▸ TASK INSTRUCTIONS
Retype the entries below exactly, and keep every picture out of your version.

Saved data entries:
┄┄┄┄┄┄┄┄┄┄┄┄┄┄┄┄┄┄┄┄
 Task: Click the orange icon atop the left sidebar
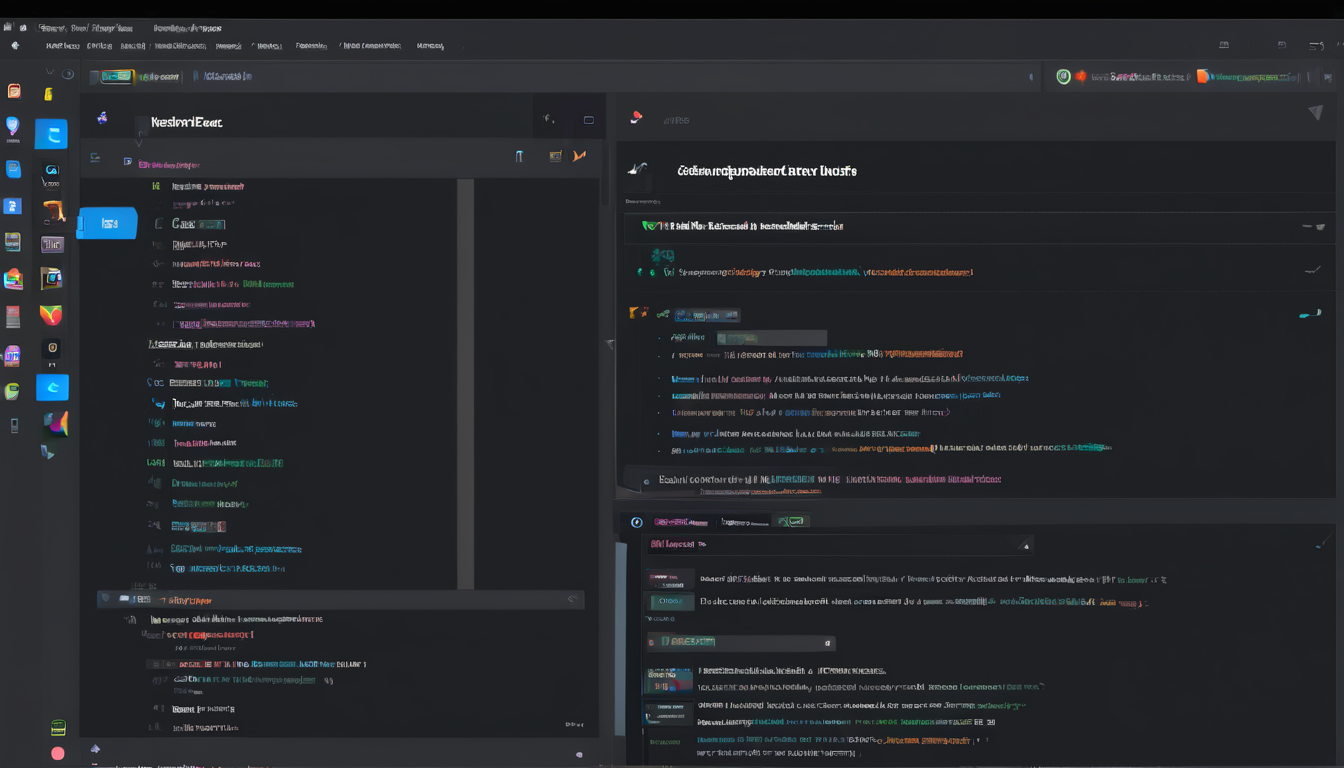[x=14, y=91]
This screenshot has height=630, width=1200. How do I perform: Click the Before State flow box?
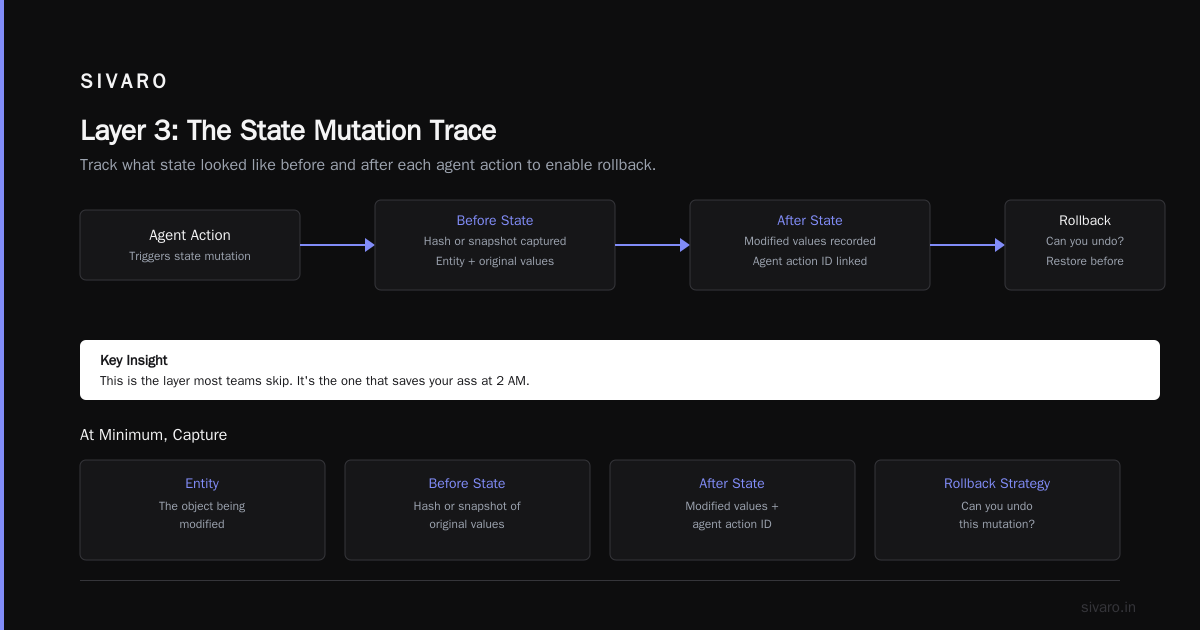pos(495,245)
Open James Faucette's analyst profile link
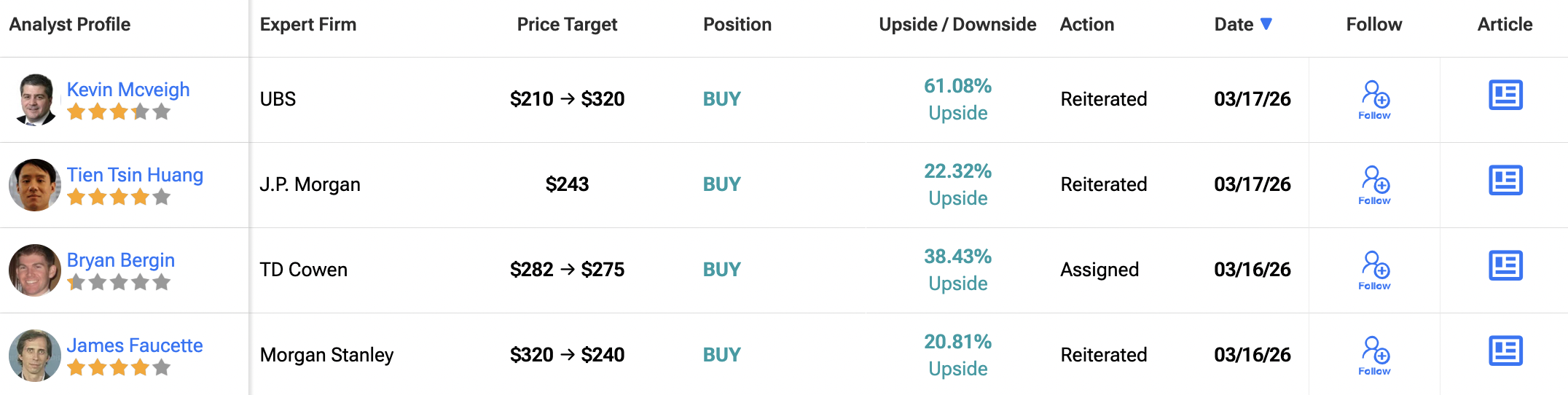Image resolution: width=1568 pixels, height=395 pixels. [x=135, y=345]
┄┄┄┄┄┄┄┄┄┄┄┄┄┄┄┄┄┄┄┄
▸ EXERCISE SOLUTION
 Task: Click the orange icon atop the left sidebar
[x=14, y=91]
This screenshot has height=630, width=1200. How do I perform: Click the Before State flow box?
pos(495,245)
Open James Faucette's analyst profile link
Image resolution: width=1568 pixels, height=395 pixels. [x=135, y=345]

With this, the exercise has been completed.